• **EXERCISE INSTRUCTIONS**
Only a number is expected: how many lines in the entries that follow contain the word "Task"?

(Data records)
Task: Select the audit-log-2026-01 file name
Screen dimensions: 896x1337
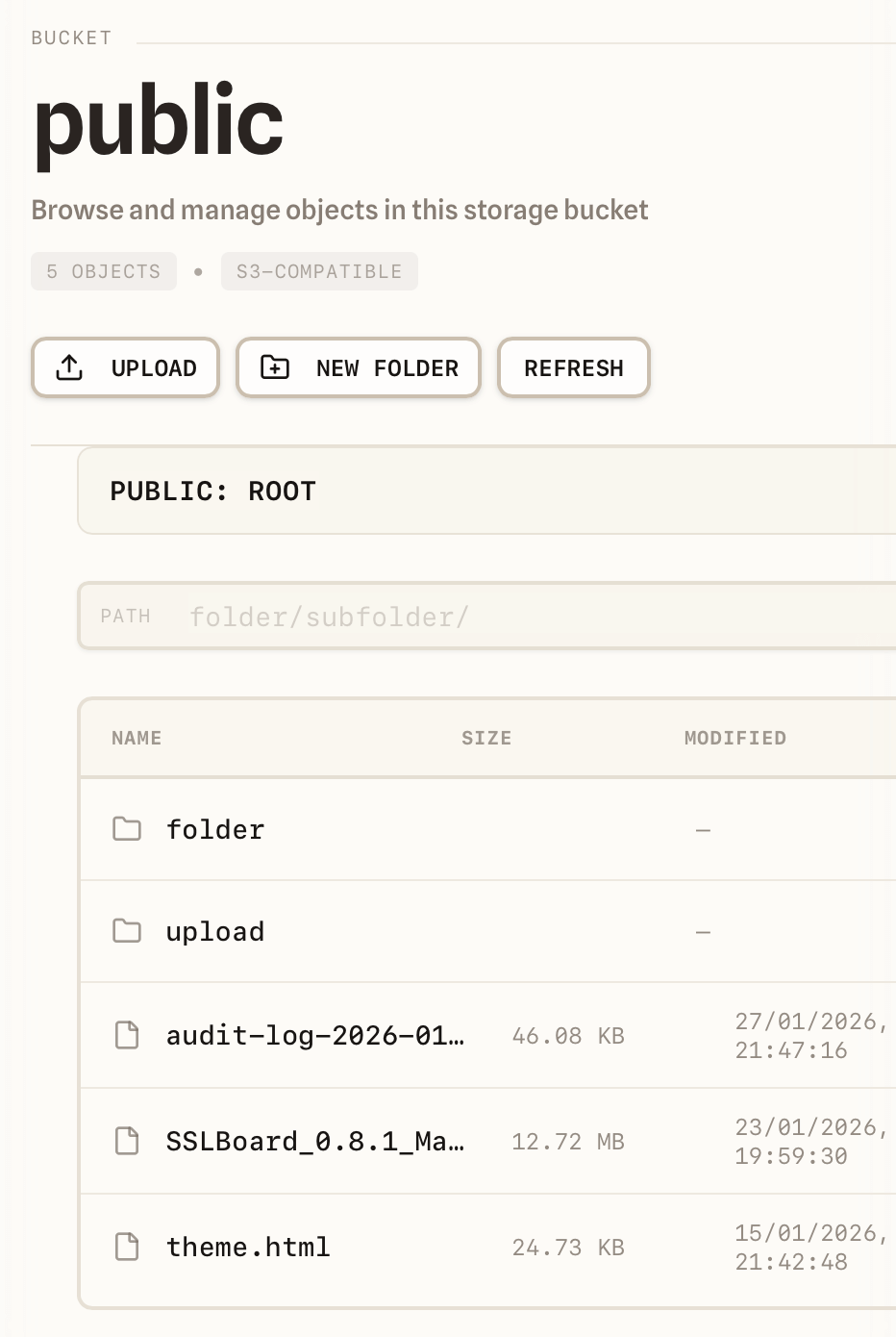Action: click(x=314, y=1036)
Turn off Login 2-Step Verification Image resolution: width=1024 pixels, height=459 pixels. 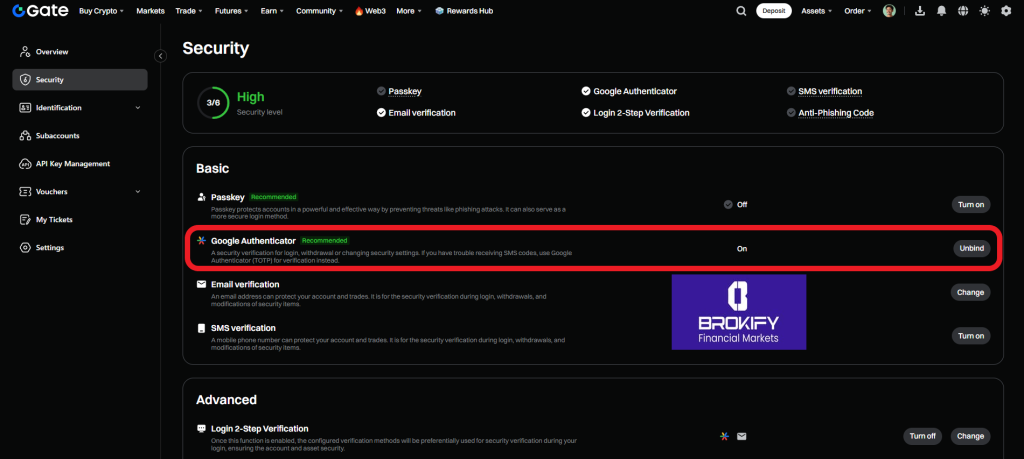point(922,436)
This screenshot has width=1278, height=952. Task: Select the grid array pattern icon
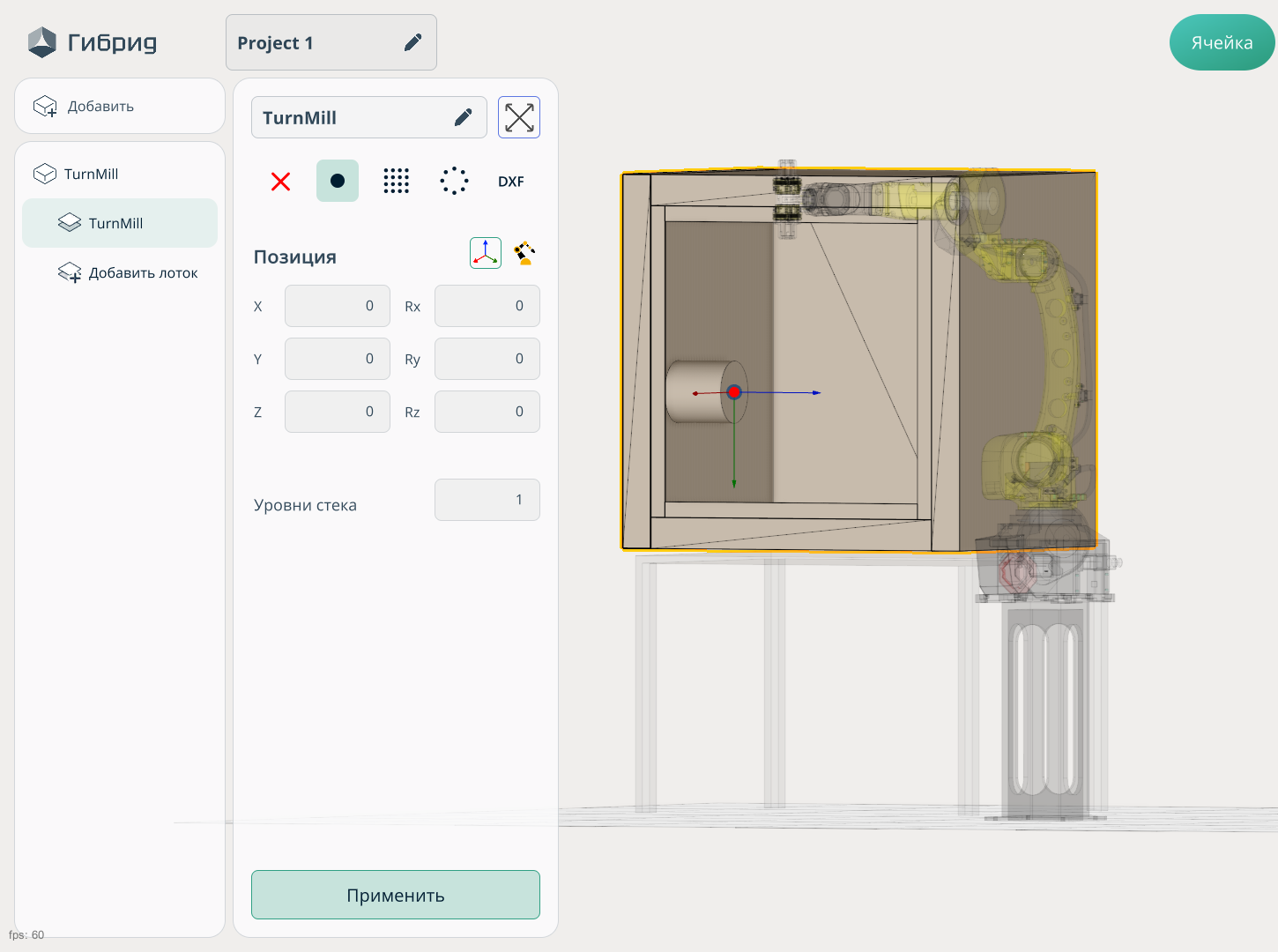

• **YOUR RESPONSE**
2